Data provided ::
[Start of section]

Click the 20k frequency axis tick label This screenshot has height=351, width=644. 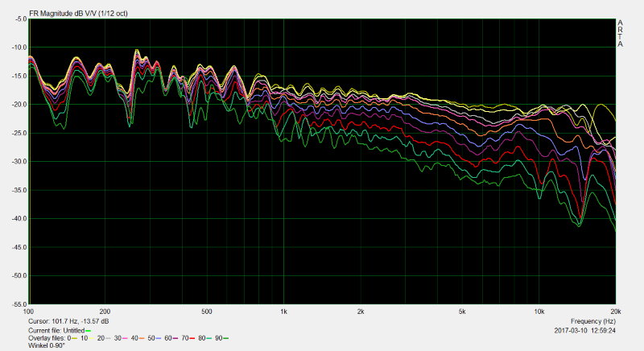(x=615, y=311)
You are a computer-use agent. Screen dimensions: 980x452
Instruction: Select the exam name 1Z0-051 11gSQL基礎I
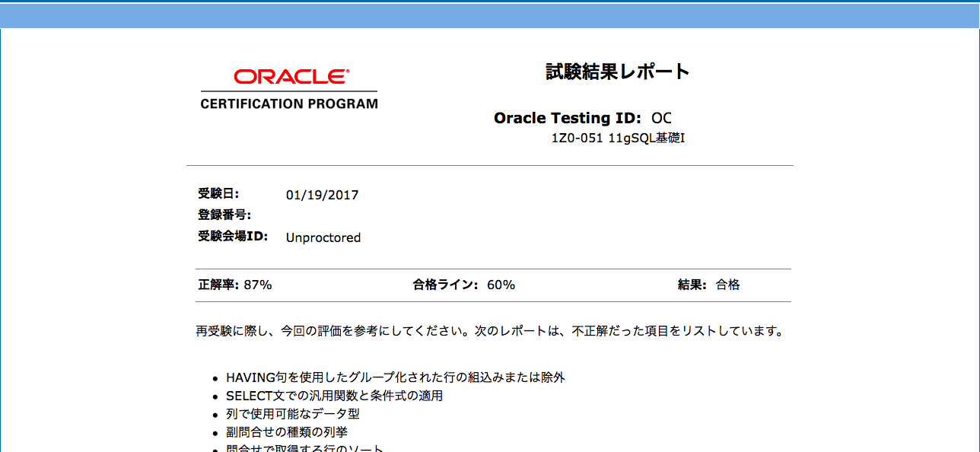click(619, 138)
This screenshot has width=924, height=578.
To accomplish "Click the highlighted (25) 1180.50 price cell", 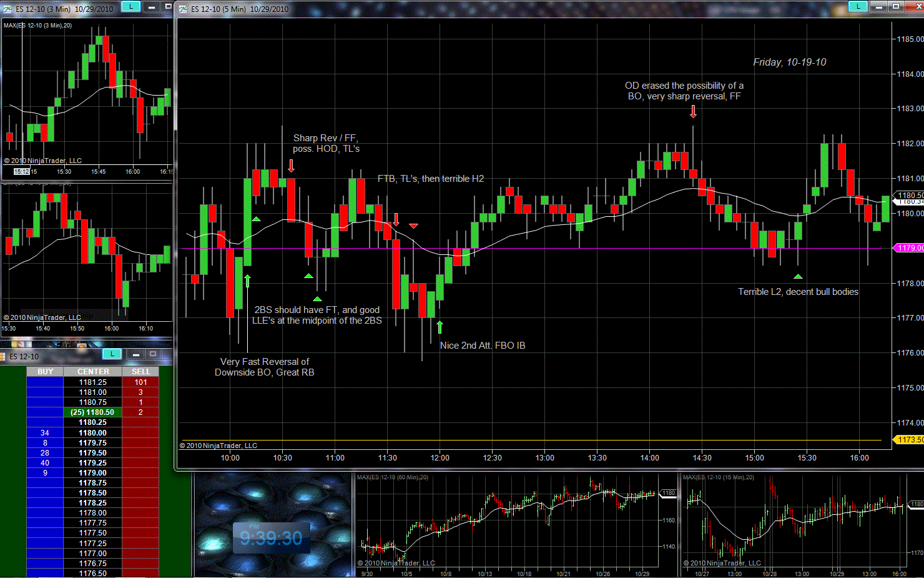I will click(92, 412).
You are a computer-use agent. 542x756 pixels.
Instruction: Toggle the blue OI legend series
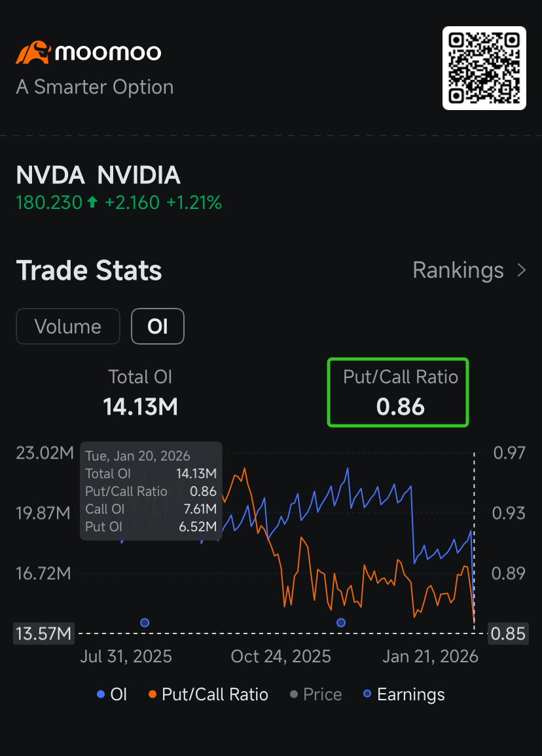(112, 694)
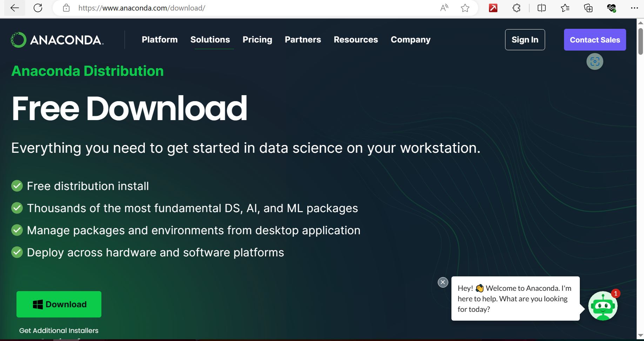
Task: Expand the Resources navigation menu
Action: (356, 40)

[End of section]

Problem to solve ::
Every line from the one holding "You are a computer-use agent. 542x756 pixels." through the last line of the entries above, and nothing else, is to be restated word for word. Pictures stay out.

Result of this task ::
You are a computer-use agent. 542x756 pixels.
Instruction: Toggle the blue OI legend series
(112, 694)
Task: Expand the Resources navigation menu
Action: (356, 40)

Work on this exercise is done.